都内のPCR検査所(写真:アフロ)

(池田 信夫:経済学者、アゴラ研究所代表取締役所長)

 国立感染症研究所が発表した「超過死亡数」の統計が、大きな反響を呼んでいる。今年(2022年)1月から6月までの合計で、最大4万6000人と史上最多のペースだ。これは新型コロナが原因だと思う人が多いだろうが、同じ時期のコロナ死者数は約1万2000人である。

 その原因は何か。感染研は「医療の逼迫だ」と説明しているが、それだけでコロナ以外の3万人以上の死因を説明するのは困難である。超過死亡のピークはコロナワクチンの追加接種のピークと重なり、もっとも増えた死因は「老衰」なのだ。

超過死亡の原因はワクチン追加接種か

 超過死亡数という言葉は、厚生労働省の発表にもマスコミの報道にもほとんど出てこないが、世界保健機関(WHO)が感染症の流行状況を国際比較するとき使う客観的指標である。感染症の「死因」の判定にはバイアスがあるが、「死亡数」にはほとんどないので、死亡数が平年の予測値からどれぐらい増えたかを基準にして、感染状況をみるのだ。

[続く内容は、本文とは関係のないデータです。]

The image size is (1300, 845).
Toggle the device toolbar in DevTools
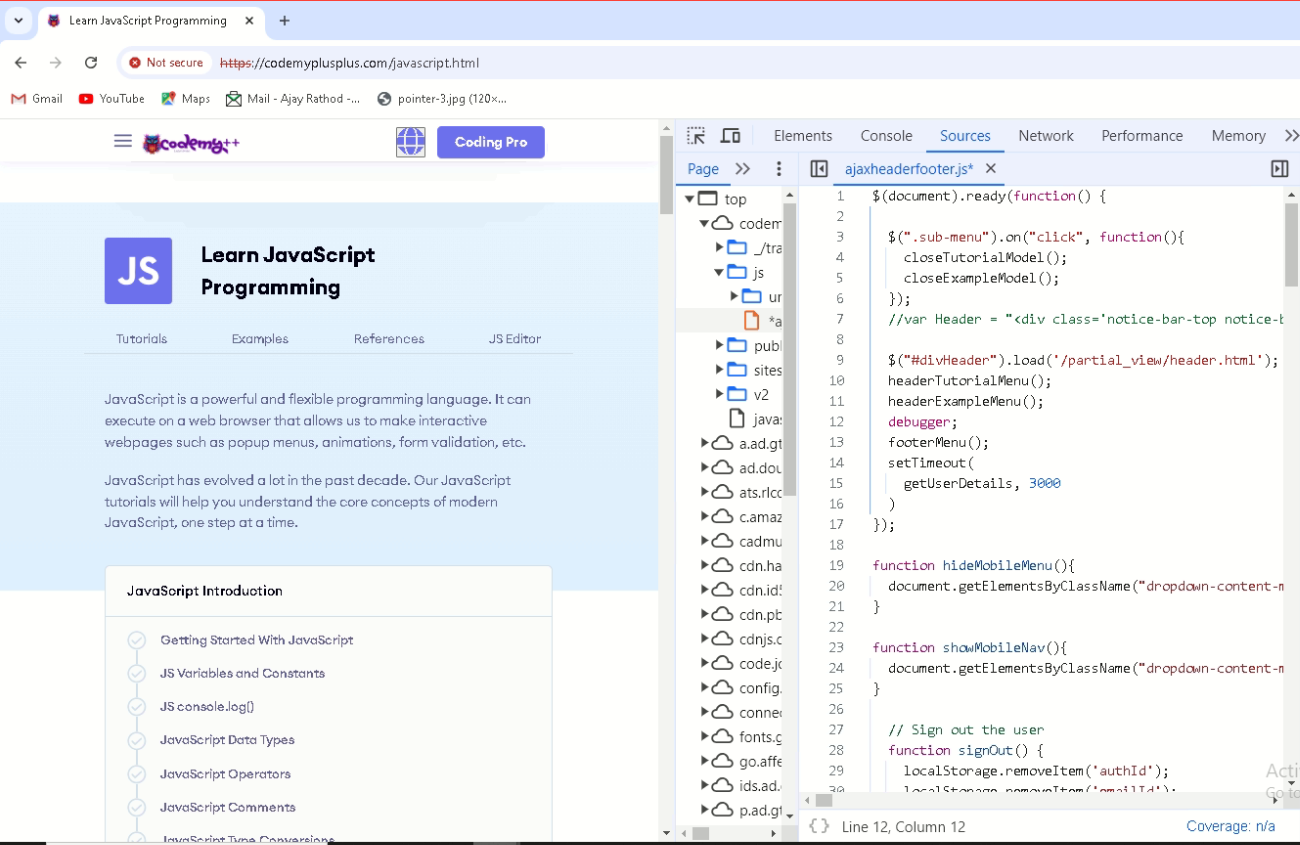(730, 134)
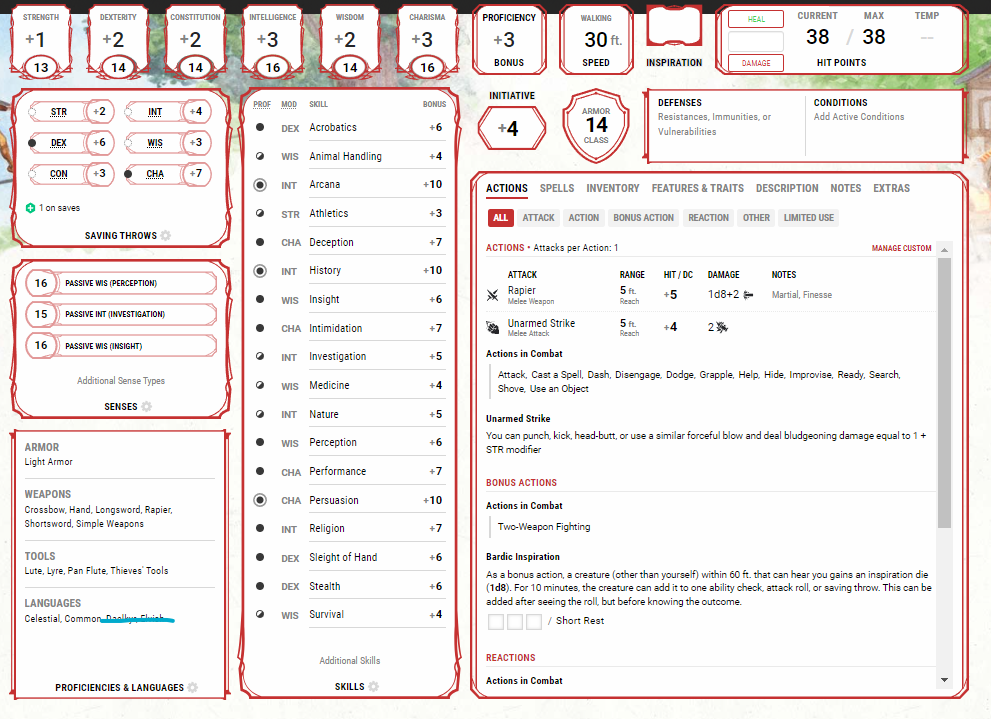Click the Unarmed Strike fist icon
This screenshot has width=991, height=719.
[x=493, y=327]
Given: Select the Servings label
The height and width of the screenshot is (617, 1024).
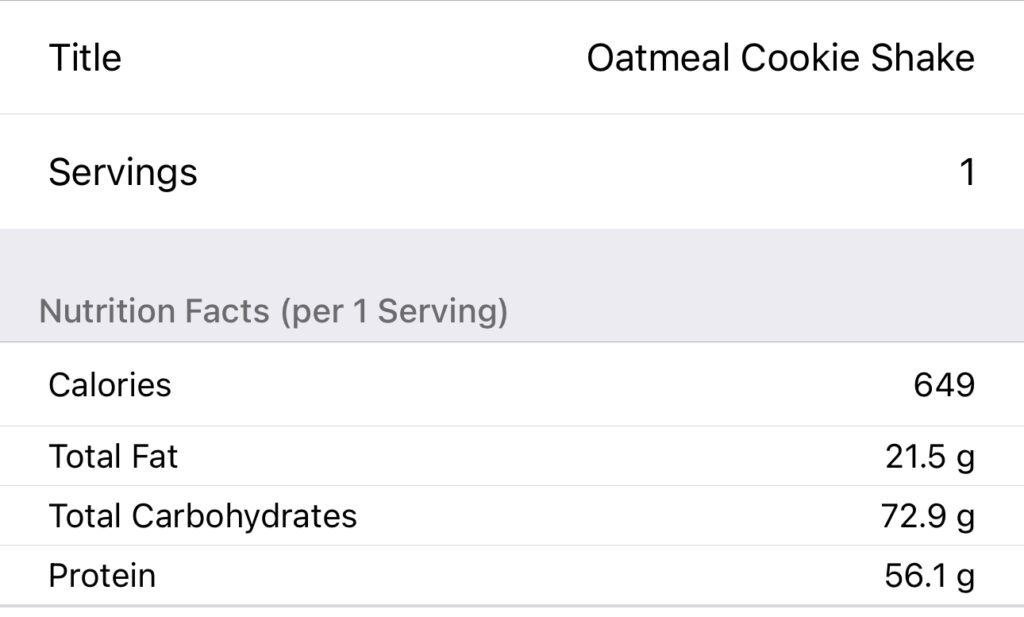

 これはすべての死因による死亡数の増減をみているので、東日本大震災のような大きな災害があった場合にも増えるが、普通は感染症が超過死亡の最大の原因である。2020年以降は世界的には、超過死亡数はほとんどコロナ死者数と一致している。

 ところが日本では、2020年の超過死亡数は平年に比べてマイナスの過少死亡だった。これは2021年2月の当コラム「新型コロナで日本の死者はなぜ減ったのか」でも指摘したが、厚労省はその原因を説明できなかった。

 2021年の超過死亡数は最大4万6000人だったが、今年は6月まででそれと同じだ。これは一見、コロナ第6波(オミクロン株)による死者の激増だと思うが、その7割以上はコロナ以外の死因だった。

 これについて指摘されているのは、ワクチン接種回数との相関である。次の図1のように今年初めの超過死亡数のピークは、3回目の接種回数のピークと一致している。このため追加接種が、超過死亡数の増えた原因ではないかという疑惑が出てきたのだ。